- Becker in 1923

Member of Parliament for Richmond (Surrey)
- In office 15 November 1922 – 9 October 1924
- Preceded by: Clifford Blackburn Edgar
- Succeeded by: Newton Moore

Personal details
- Born: Harry Thomas Alfred Becker 16 June 1892 Wandsworth, County of London, England
- Died: 6 March 1980 (aged 87)
- Party: Independent Conservative (1922-1923) Conservative (1923-1924)

= Harry Becker (politician) =

British politician (1892–1980)

Harry Thomas Alfred Becker (16 June 1892 – 6 March 1980) was a British politician.

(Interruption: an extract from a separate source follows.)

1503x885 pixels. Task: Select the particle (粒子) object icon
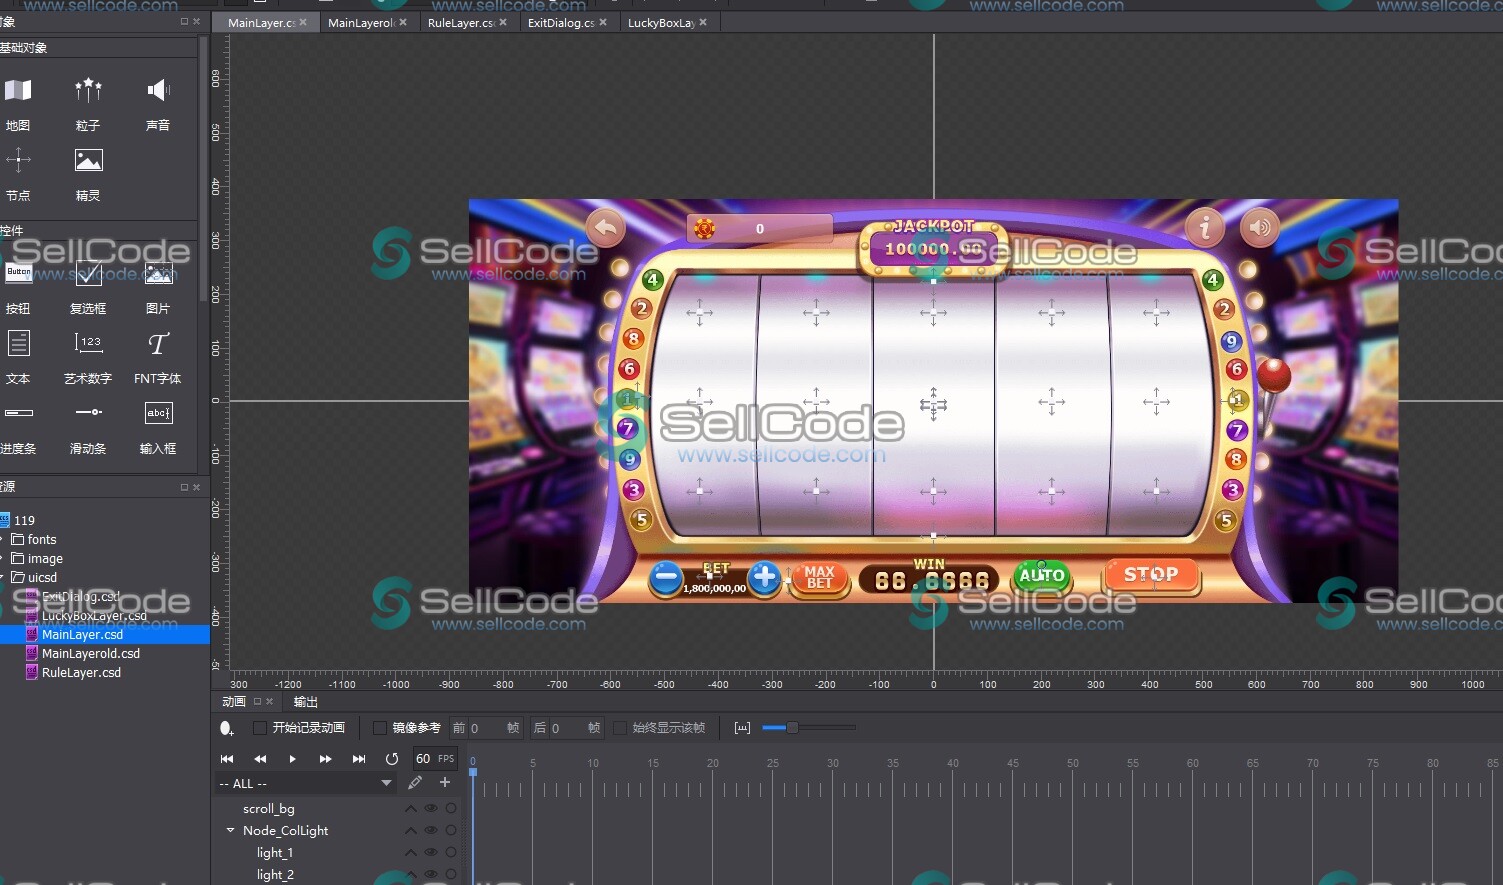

Born in Wandsworth, Becker was the son of Sir Frederick Becker. He was educated at Colet Court and then Uppingham School. He served in the Suffolk Regiment of the British Army during World War I, temporarily reaching the rank of second lieutenant before being discharged due to poor health.

At the 1918 general election, Becker stood in Bermondsey West for the National Federation of Discharged and Demobilized Sailors and Soldiers. He did not win the seat, but was successful at Richmond (Surrey) in 1922 general election as an independent Conservative, with the backing of the Anti-Waste League. He was adopted as an official Conservative Party candidate at the 1923 general election and held his seat, but stood down at the following year's election.

Becker married four times, firstly to Anne Lipton in 1912, then to Mabel Parnham in 1926, Dorothy Newman in 1952, and then finally to Mary Beth Browder in 1952. Browder was from Tennessee, and Becker became an American citizen in 1955.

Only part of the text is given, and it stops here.